§ **Texte fourni**
# # # # # # #

La décennie prodigieuse :
un nouvel espoir
[PHOTO] Instituto Cervantès | jusqu’au 28 février | toulouse.cervantes.es
De 1975 à 1985, le photoreporter Benito Román a tiré le portrait d’une Espagne en pleine renaissance. La « Décennie prodigieuse » revient sur le processus de transition démocratique d’un pays tournant la page de la dictature. Une cinquantaine de photographies lumineuses d’espoir à découvrir à l’Institut Cervantès.
| Baptiste Ostré
Étrange, non ? Depuis quelque temps, à la rédac, certains d’entre nous évoquent l’option de s’exiler, si la situation l’exige, en Espagne. C’est vrai que, lorsque l’on suit un peu l’actualité nationale et internationale, le voisin espagnol apparaît vite comme un des derniers bastions d’une démocratie progressiste – par opposition aux reculs des libertés de plus en plus évidents dans le reste du monde.
Tandis qu’une majorité de pays européens cède, façon domino, à l’obscurantisme autoritaire, que le symbolique Chili élit (démocratiquement) un fils de nazi nostalgique de Pinochet, et que les grandes puissances jouent à qui aura la plus grande (autocratie), les nouvelles venues d’Espagne redonnent un peu d’oxygène. Hausse du salaire minimum, réduction du temps de travail, prises de positions fermes et sans ambiguïtés sur le génocide à Gaza, développement des énergies renouvelables, soutien à l’immigration… On en passe.

# # # # # # #

§ **Extrait des données**
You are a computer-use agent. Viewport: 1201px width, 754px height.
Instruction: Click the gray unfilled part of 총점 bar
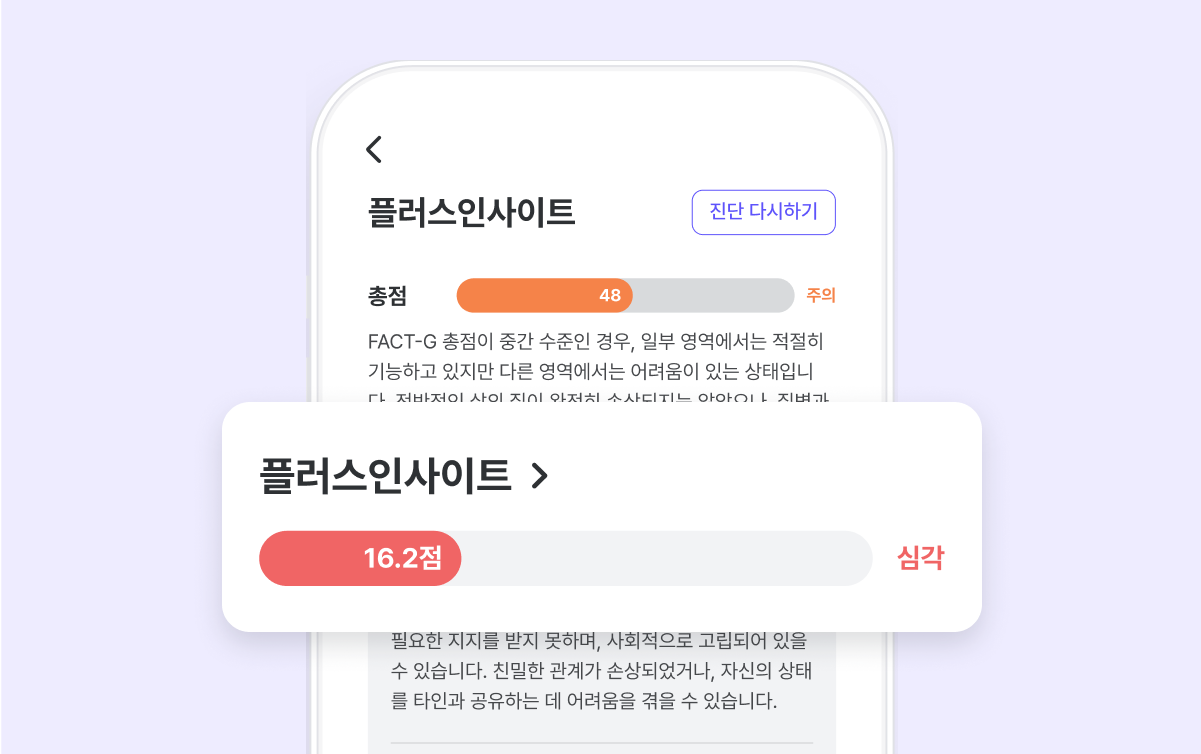point(712,296)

# # # # # # #

§ **Défis proposés**
A – D'après le texte fourni, entre quelles années Benito Román a-t-il photographié l'Espagne ?
B – Indiquez si chacune des affirmations suivantes concorde avec le texte fourni, en citant à l'appui les mots décisifs : (i) l'exposition réunit une cinquantaine de photographies ; (ii) l'exposition se tient jusqu'au 28 mars ; (iii) le Chili a élu un fils de nazi nostalgique de Pinochet.
C – Traduisez en anglais la phrase suivante du texte fourni : « De 1975 à 1985, le photoreporter Benito Román a tiré le portrait d’une Espagne en pleine renaissance. »

§ **Corrigé de l'exercice**
A – De 1975 à 1985.

B –
(i) Oui : « Une cinquantaine de photographies lumineuses d’espoir à découvrir à l’Institut Cervantès. »
(ii) Non : « jusqu’au 28 février ».
(iii) Oui : « que le symbolique Chili élit (démocratiquement) un fils de nazi nostalgique de Pinochet ».

C – From 1975 to 1985, the photojournalist Benito Román portrayed a Spain in the midst of a renaissance.